本論文は、様々な生命現象を緻密に制御することが知られているsmall interfering RNA (siRNA)やmicroRNA (miRNA)などの小分子RNAが生合成される過程において、最も重要なステップの一つであるDicingに着目し、特にショウジョウバエDicer-1が基質であるmiRNA前駆体のヘアピン構造を特異的に認識し切断するメカニズムを明らかにしたものである。

miRNAは長い一次転写産物として転写された後、核内においてDroshaと呼ばれる酵素によって切り出されmiRNA前駆体が作られる。miRNA前駆体は細胞質に輸送された後、Dicerにより再度切断されることにより、miRNA/miRNA*二本鎖が作られ、これがArgonauteタンパク質に取り込まれ一本鎖化することにより、初めて標的mRNAの発現を抑制できる。

ヒトを初めとする多くの生物においては、一種類のDicerがmiRNA前駆体からのmiRNA/miRNA*二本鎖の切り出しと、長い二本鎖RNAからのsiRNA二本鎖の切り出しの両方を行うが、ショウジョウバエを初めとする昆虫では、Dicer-1とDicer-2のパラログが、それぞれsiRNAとmiRNAの生合成に特化している。
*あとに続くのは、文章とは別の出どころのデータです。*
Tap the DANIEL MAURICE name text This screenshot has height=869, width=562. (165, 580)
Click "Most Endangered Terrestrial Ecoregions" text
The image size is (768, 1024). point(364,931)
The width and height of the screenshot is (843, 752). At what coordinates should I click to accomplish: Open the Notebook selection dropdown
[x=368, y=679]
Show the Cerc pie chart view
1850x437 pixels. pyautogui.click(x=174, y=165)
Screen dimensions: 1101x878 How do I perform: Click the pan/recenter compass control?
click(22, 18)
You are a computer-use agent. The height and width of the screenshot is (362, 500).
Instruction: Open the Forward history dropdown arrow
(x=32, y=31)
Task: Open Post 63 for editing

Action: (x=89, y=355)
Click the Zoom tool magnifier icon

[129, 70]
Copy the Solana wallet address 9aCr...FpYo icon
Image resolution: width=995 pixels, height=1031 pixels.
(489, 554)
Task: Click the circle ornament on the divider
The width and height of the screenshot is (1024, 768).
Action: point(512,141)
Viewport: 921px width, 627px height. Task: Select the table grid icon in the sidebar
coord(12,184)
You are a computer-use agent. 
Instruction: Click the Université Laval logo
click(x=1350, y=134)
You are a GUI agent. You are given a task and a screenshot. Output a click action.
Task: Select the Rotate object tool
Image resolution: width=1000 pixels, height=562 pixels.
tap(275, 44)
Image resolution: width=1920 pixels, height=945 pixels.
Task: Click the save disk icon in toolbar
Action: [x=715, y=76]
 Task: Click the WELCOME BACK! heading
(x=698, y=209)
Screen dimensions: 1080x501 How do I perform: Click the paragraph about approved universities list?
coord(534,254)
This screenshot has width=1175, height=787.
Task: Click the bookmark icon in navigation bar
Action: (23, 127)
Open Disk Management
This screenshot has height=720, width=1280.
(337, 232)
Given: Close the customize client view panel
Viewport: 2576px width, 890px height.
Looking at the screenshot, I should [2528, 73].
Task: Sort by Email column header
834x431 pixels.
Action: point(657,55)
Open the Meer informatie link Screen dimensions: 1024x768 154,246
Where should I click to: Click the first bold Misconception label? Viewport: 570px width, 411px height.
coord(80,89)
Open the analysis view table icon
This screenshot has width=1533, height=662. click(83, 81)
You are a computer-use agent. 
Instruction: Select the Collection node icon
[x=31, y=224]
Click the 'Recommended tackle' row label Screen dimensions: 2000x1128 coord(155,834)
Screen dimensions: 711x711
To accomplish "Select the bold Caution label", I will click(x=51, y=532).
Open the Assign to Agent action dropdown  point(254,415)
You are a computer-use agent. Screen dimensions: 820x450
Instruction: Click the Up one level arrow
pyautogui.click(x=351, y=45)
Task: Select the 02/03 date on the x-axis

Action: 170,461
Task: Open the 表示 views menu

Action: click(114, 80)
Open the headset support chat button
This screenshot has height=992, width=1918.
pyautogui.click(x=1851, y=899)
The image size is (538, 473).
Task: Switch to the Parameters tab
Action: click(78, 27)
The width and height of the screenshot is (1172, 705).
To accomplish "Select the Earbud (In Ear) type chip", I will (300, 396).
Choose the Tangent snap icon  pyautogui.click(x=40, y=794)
miRNA前駆体は、その配列こそ多様であるものの、3'突出末端、二十数塩基程度の二本鎖状のステム部分、一本鎖状のループ部分からなる特徴的なヘアピン型の構造をもつ。本研究では、代表的なmiRNA前駆体であるpre-let-7種々の構造的変異を導入した基質RNAを用いた生化学的解析により、ショウジョウバエのDicer-1はヘアピンの両端にあたる3'突出末端と一本鎖ループ部分を認識し、その距離を正確に測ることで、全体として正しい「形」を持ったmiRNA前駆体のみを認識し切断することが明らかとなった。

さらに、種々の欠失変異体を用いた解析から、N末端に存在する機能未知であったヘリカーゼドメインが、一本鎖ループ部分の認識に直接関与している可能性が強く示唆された。一方で、ヒトのDicerは、ショウジョウバエDicer-1の様な厳密な「形」の認識を行っていないことが確認された。

以上の結果は、Dicerタンパク質の性質を明らかにし、miRNAが作り出されるしくみの基礎的な理解を深めるものである。特に、ヘリカーゼドメインの構造機能と、Dicerの多様な基質認識機構との間に強い相関があることを見いだしたことは、今後のDicerの機能構造解析の基盤となる知見であると評価できる。同時に、本研究は、今後様々な生物において人工的なmiRNAを設計する際の指針となるものである。

なお、本論文においてDicer-1のノックダウン実験およびpre-let-7の細胞内発現コンストラクトの作成は、東京大学分子生物学研究所の泉奈津子博士、miRNA前駆体構造の統計的解析はフランストゥールーズ大学のHerve Seitz博士との共同研究であるが、論文提出者が主体となって解析及び検証を行ったものであり、論文提出者の寄与が十分であると判断する。

以上の理由から、博士(生命科学)の学位を授与できると認める。